It would be an understatement to stress the importance of being thorough with one’s recall procedure. Kimberly-Clark Corporation, for example, went to great lengths to ensure their contaminated wipes were isolated, destroyed, and generally removed from the market. Kimberly-Clark Corporation worked with the United States Food and Drug Administration and Health Canada to initiate a recall notice, and issue it to retailers. They, then, followed up with retailers by phone to ensure affected product was removed from shelves. Following this, Kimberly-Clark set up a webpage, dedicated to the recall, with instructions for consumers. They posted about their recall on Facebook and Twitter. The recall was picked up by news channels across the country, and Health Canada published a notice on its recall website. Some retailers even sent recall notices to their purchasers, on Kimberly-Clark Corporation letterhead. Consumers were provided with refunds, albeit undocumented in terms of quantum and rationale for quantum, through an expanded customer service team that Kimberly-Clark hired to deal with incoming inquiries and refund requests. And yet, these actions were not enough for Justice Matthews to find the non-judicial alternative of a recall to be sufficient in ensuring access to justice, judicial efficiency, or behaviour modification: the three objectives to consider when determining whether a class proceeding is the appropriate forum to redress a wrong.
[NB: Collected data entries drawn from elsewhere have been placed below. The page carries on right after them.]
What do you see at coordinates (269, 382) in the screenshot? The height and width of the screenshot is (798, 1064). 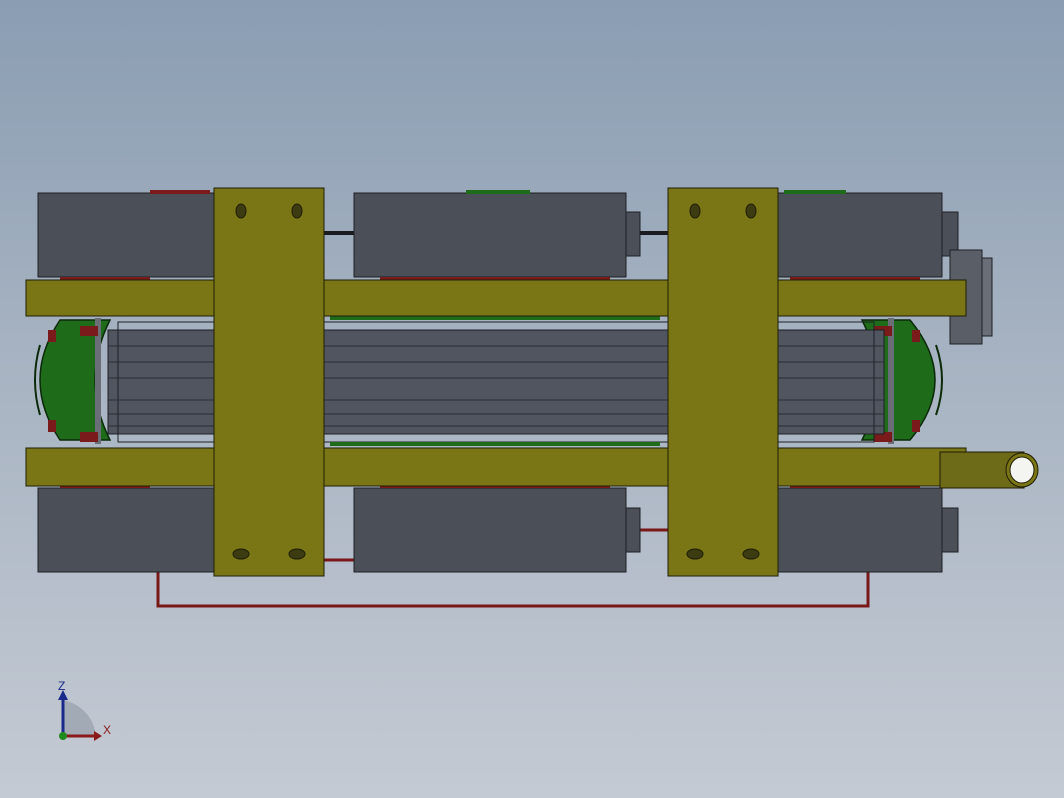 I see `left-vertical-plate` at bounding box center [269, 382].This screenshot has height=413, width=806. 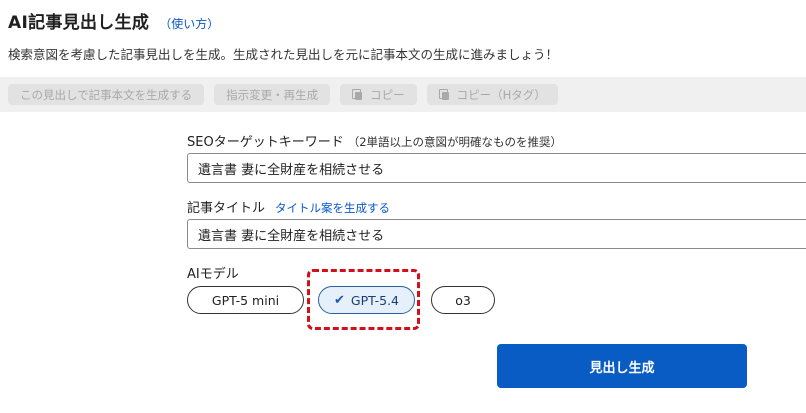 What do you see at coordinates (213, 274) in the screenshot?
I see `model-label: AIモデル` at bounding box center [213, 274].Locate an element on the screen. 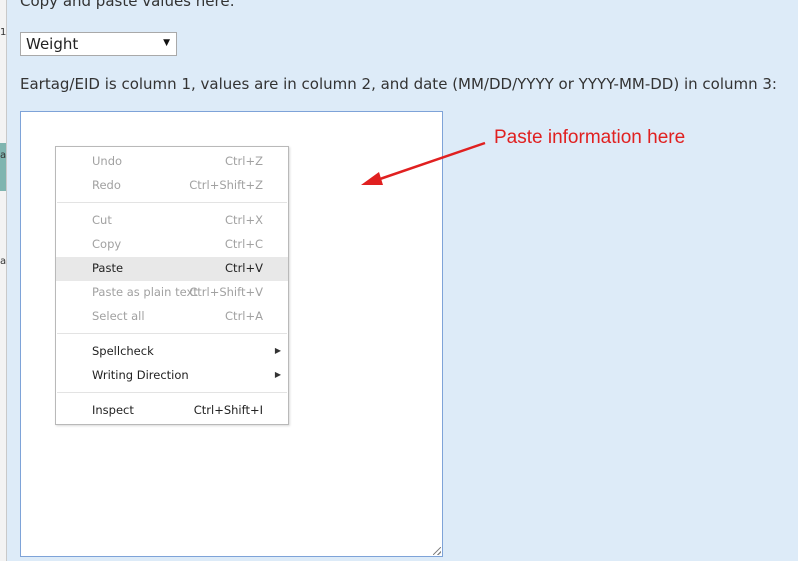 This screenshot has height=561, width=798. menu-item-shortcut: Ctrl+Shift+V is located at coordinates (226, 292).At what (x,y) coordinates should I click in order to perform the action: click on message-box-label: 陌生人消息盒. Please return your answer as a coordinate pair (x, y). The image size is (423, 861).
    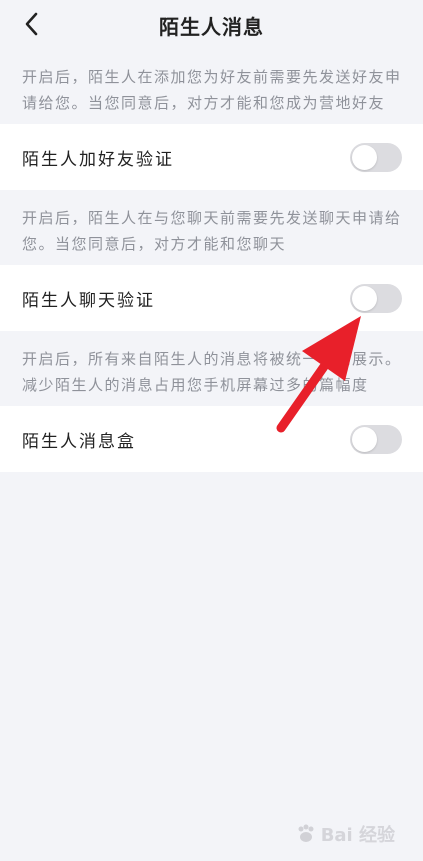
    Looking at the image, I should click on (79, 442).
The case of Kimberly-Clark is not an anomaly, though. A review of case law shows a history of class action claims, following an initiated recall. In 2018, for example, the Ontario Superior Court of Justice heard the case of Richardson v. Samsung (here), regarding a recall for defective cell phones. However, unlike in Kimberly-Clark, a class action lawsuit did not proceed against Samsung Electronics. Judge Rady stated, at para. 71 of the decision, that “class actions are an important vehicle to redress wrongs to those who would not otherwise bring action because it would be economically ill-advised.” Judge Rady determined that Samsung Electronics’ recall programme met the needs of access to justice, and therefore the corporation did not require behaviour modification. She wrote, “in my view, the defendant’s prompt response in concert with Health Canada to safety issues, the recall, the termination of sales, and the compensation package, demonstrates the response of a responsible corporate citizen. It is behaviour that should be encouraged rather than discouraged.” In other words, Samsung Electronics had implemented a recall programme broad enough to redress wrongs throughout the supply chain: from consumer, through to retailer, and up to distributor.

To utilize an example relevant to food, the case of Romero v. The Meat Shop at Pine Haven (here) was heard in Alberta, in 2022, to determine whether a class action lawsuit was the preferable proceeding for claimants to claim damages for consumption of pork contaminated with E.coli. Ultimately, despite issuance of a recall notice and working with CFIA and Health Canada to address the contamination, a class action proceeding was found to be a fair and efficient process for resolution of the common issues. Likewise, a case before the Supreme Court of Canada, in 2020, saw Mr. Sub franchisees pursue a class action lawsuit against Maple Leaf Foods Inc. for reputational damage, suffered during a voluntary recall of deli meats, as well as economic loss. In this instance, the food manufacturer (i.e., Maple Leaf Foods) had an obligation to ensure the safety of consumers, but also to mitigate the economic, and reputational, loss of its supply chain.

With this myriad of case law, related to deficiencies in recall procedures, what should regulated parties do, then, when faced with mistake?

First, the preparation and maintenance of a thorough recall procedure, and more generally a PCP, is important to ensure that everybody understands their role when faced with mistake, and steps are followed to correct mistake. Regulated entities can make both preventative and protective decisions, related to their recall procedures, to avoid greater cost and stress when mistake arises.

If a regulated entity is unsure about their recall procedure or PCP, contact a legal professional to review what’s in place.

Second, if a regulated entity determines that voluntary recall is the appropriate action to ensure the health and safety of consumers, consider engaging a legal professional to negotiate with the regulator on your behalf. Have a legal professional guide you through this crisis situation, as sometimes the stress of a recall leads to oversight or misstep.

While a legal professional is not a guarantee against court action, engaging one could make the difference between a Kimberly-Clark Corporation and a Samsung Electronics. And while regulatory processes are generally preferred to judicial action in Canada, and courts provide a great deal of deference to the decisions of non-judicial bodies, class action lawsuits will continue to exist as an option for classes of claimants that, otherwise, do not believe their concerns have been addressed or fixed. For regulated parties, this serves as a reminder to prepare for mistake, and work to ensure corrective actions are implemented throughout the supply chain when faced with mistake and voluntary, or mandated, recall.